#### RAW DATA ####

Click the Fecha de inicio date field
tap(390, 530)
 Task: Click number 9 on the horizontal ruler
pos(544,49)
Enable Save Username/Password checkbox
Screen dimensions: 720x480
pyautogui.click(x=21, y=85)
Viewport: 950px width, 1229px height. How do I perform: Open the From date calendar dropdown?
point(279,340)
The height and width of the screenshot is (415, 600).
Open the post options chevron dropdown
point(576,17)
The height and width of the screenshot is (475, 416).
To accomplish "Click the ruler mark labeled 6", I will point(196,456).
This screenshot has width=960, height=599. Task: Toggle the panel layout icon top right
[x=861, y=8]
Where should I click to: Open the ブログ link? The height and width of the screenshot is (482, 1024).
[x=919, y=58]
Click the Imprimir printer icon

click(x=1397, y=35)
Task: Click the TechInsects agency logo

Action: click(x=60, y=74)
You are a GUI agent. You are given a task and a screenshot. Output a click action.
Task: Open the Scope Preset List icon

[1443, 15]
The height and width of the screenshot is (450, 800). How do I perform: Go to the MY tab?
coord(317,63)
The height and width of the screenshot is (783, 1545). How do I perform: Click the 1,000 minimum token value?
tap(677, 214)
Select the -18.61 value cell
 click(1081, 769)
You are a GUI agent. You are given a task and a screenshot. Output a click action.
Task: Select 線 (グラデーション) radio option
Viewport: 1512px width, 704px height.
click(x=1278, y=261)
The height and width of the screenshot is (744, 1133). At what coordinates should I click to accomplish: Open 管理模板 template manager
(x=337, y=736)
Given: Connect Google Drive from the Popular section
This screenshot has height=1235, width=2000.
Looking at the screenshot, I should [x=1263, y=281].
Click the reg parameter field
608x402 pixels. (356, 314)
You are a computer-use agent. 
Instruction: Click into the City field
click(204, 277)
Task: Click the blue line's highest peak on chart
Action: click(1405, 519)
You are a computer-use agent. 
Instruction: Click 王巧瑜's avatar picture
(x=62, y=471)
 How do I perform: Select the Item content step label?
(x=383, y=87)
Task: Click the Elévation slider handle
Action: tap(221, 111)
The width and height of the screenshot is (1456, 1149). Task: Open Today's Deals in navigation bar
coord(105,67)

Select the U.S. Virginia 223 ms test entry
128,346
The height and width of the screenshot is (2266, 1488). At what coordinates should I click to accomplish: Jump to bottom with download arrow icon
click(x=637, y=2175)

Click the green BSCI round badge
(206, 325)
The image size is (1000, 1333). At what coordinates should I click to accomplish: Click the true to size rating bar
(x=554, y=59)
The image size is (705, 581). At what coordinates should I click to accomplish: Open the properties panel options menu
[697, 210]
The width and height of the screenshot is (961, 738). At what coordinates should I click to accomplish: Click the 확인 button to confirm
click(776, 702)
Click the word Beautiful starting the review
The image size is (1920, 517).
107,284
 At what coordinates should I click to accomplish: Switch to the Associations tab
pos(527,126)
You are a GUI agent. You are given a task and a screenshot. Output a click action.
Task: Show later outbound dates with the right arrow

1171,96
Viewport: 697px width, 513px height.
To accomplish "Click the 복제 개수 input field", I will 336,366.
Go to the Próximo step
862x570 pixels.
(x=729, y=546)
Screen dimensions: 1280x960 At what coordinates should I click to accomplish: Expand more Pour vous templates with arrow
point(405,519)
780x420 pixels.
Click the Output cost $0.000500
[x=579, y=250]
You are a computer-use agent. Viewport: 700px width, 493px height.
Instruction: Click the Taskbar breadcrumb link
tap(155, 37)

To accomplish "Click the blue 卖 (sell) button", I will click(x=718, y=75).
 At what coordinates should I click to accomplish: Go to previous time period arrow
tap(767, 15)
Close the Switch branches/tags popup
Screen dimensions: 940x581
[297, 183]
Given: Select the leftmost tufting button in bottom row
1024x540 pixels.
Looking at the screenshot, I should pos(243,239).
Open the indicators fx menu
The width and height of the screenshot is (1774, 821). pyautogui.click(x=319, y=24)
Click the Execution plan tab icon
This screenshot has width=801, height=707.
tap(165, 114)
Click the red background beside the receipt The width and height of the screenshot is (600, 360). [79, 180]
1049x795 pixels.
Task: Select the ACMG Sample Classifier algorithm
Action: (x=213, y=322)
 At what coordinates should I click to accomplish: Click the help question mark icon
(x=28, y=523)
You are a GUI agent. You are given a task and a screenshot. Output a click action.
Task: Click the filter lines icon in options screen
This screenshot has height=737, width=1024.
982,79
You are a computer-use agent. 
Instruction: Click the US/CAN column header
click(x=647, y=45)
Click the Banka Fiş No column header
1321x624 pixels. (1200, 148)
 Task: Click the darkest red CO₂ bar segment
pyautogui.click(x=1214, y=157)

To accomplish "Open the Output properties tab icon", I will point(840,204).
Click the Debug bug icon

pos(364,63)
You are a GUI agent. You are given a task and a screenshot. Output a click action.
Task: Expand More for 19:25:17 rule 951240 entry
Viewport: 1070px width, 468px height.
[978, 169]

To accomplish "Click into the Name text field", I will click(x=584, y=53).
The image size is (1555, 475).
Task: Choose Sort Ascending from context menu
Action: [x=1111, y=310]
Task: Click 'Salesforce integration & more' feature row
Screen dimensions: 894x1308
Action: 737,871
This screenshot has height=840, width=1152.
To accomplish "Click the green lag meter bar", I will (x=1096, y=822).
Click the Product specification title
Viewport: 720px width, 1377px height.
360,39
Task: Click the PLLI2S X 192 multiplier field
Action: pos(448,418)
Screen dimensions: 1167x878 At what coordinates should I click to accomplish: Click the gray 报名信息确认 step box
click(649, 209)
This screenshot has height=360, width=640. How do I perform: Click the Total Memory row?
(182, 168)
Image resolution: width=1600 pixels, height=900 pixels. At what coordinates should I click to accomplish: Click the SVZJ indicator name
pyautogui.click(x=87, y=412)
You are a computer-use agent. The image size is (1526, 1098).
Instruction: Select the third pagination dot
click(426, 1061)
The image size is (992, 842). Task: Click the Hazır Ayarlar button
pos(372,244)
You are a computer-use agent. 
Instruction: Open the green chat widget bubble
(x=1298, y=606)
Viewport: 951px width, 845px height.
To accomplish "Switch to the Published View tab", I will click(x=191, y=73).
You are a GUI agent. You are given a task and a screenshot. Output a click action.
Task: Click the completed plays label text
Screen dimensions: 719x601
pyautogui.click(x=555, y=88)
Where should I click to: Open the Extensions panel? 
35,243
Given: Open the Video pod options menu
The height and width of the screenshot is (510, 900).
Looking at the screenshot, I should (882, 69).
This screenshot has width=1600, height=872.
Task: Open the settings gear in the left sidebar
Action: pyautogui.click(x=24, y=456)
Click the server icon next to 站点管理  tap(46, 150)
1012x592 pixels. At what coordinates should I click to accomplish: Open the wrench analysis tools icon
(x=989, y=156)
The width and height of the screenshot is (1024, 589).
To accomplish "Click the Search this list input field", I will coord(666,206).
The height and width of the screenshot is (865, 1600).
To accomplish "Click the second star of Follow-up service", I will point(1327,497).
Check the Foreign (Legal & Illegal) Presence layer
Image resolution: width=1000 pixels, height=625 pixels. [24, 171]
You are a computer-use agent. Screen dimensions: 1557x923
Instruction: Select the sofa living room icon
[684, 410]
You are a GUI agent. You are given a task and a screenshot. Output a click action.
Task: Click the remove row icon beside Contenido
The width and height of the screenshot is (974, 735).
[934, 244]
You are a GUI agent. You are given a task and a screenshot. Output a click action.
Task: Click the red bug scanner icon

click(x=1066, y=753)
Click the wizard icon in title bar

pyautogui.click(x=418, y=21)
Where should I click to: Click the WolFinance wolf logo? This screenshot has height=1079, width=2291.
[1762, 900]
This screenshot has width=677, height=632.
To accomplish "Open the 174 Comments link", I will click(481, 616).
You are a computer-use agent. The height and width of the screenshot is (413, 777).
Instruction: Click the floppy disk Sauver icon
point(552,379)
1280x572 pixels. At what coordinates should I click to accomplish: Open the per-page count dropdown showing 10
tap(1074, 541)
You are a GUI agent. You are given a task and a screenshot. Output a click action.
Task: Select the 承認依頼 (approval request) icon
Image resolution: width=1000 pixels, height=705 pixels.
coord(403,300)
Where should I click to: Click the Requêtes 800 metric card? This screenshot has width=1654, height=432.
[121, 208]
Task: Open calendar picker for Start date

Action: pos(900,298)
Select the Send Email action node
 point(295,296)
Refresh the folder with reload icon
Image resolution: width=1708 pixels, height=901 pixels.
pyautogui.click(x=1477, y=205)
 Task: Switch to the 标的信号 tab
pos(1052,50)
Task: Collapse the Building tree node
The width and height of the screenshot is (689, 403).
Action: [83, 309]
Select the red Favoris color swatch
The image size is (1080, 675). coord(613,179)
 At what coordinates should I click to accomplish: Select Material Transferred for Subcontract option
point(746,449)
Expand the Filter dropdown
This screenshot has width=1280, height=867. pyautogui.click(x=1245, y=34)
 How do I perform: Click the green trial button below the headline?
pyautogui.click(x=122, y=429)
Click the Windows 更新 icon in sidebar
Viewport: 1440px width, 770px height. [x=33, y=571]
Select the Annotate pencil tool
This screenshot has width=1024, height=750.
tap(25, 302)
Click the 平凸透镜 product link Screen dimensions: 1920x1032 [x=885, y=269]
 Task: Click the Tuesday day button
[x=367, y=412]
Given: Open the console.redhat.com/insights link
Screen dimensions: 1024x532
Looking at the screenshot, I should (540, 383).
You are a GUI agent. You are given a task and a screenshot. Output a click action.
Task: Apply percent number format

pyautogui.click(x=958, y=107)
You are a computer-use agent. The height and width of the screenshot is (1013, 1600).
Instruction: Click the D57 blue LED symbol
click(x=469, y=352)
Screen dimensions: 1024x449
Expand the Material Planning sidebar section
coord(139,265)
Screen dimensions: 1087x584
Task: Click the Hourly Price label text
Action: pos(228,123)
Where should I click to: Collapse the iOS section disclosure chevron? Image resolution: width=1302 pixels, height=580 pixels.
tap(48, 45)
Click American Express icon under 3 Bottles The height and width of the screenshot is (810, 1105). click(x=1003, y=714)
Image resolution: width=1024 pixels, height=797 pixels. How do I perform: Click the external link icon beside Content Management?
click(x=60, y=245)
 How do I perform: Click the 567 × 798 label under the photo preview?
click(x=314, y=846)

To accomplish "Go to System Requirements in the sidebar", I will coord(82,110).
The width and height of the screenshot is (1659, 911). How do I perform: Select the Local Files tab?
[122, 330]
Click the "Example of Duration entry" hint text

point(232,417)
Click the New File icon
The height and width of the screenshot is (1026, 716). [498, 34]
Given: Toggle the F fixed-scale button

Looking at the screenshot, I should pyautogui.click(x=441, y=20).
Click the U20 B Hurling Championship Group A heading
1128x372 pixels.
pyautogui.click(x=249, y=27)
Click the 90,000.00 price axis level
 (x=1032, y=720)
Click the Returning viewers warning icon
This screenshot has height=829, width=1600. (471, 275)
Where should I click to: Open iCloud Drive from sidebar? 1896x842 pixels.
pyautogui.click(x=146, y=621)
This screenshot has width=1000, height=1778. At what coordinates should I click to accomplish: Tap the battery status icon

####

* _ASSIGNMENT_:
Only an exact reproduction of the lines from the one with "Where should I click to: Open iCloud" to the end of the listing is expected.

* _EXERCISE RESPONSE_:
Where should I click to: Open iCloud Drive from sidebar? 1896x842 pixels.
pyautogui.click(x=146, y=621)
This screenshot has width=1000, height=1778. At what coordinates should I click to accomplish: Tap the battery status icon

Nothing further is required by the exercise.